§ Task statement
Below are lines of data; restate word for word those running from the line containing "Open Grok icon" to the line containing "The height and", inclusive, and no others.

§ Record set
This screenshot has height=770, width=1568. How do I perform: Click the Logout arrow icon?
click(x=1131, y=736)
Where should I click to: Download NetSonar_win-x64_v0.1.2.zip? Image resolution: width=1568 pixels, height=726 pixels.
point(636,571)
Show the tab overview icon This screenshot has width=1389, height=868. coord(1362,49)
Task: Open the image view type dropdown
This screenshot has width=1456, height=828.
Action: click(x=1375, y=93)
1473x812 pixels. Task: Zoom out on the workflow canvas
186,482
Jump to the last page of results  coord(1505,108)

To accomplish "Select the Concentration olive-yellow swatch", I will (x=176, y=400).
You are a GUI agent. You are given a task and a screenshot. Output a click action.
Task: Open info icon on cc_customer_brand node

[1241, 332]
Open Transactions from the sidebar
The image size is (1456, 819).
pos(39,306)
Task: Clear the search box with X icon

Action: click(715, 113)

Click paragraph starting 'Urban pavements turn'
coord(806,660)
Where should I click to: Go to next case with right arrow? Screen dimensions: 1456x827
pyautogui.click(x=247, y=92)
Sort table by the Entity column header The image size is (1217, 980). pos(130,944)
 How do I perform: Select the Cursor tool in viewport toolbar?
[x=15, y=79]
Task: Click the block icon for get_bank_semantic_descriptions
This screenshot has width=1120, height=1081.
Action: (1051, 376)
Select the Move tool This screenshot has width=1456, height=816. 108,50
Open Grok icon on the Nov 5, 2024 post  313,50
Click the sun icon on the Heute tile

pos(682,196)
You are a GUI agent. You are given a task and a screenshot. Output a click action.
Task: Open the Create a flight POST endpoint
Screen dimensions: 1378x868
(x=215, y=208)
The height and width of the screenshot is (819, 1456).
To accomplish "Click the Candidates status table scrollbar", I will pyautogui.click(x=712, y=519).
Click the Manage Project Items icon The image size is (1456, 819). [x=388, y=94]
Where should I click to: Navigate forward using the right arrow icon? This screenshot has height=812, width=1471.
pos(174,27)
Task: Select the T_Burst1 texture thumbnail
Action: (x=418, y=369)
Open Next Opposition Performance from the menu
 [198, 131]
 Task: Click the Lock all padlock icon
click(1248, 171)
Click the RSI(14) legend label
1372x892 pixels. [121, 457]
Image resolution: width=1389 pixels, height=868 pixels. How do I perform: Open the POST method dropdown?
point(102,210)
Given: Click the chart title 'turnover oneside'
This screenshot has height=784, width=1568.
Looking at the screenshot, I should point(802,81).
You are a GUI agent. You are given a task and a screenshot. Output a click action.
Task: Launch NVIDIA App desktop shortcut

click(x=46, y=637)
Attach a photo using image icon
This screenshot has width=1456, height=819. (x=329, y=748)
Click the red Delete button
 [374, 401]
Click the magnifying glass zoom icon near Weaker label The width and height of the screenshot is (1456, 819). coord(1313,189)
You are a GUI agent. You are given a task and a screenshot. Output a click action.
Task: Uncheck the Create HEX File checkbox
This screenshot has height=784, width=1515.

§ Output for this task
Open Grok icon on the Nov 5, 2024 post  313,50
Click the sun icon on the Heute tile

pos(682,196)
You are a GUI agent. You are given a task and a screenshot. Output a click action.
Task: Open the Create a flight POST endpoint
Screen dimensions: 1378x868
(x=215, y=208)
The height and width of the screenshot is (819, 1456).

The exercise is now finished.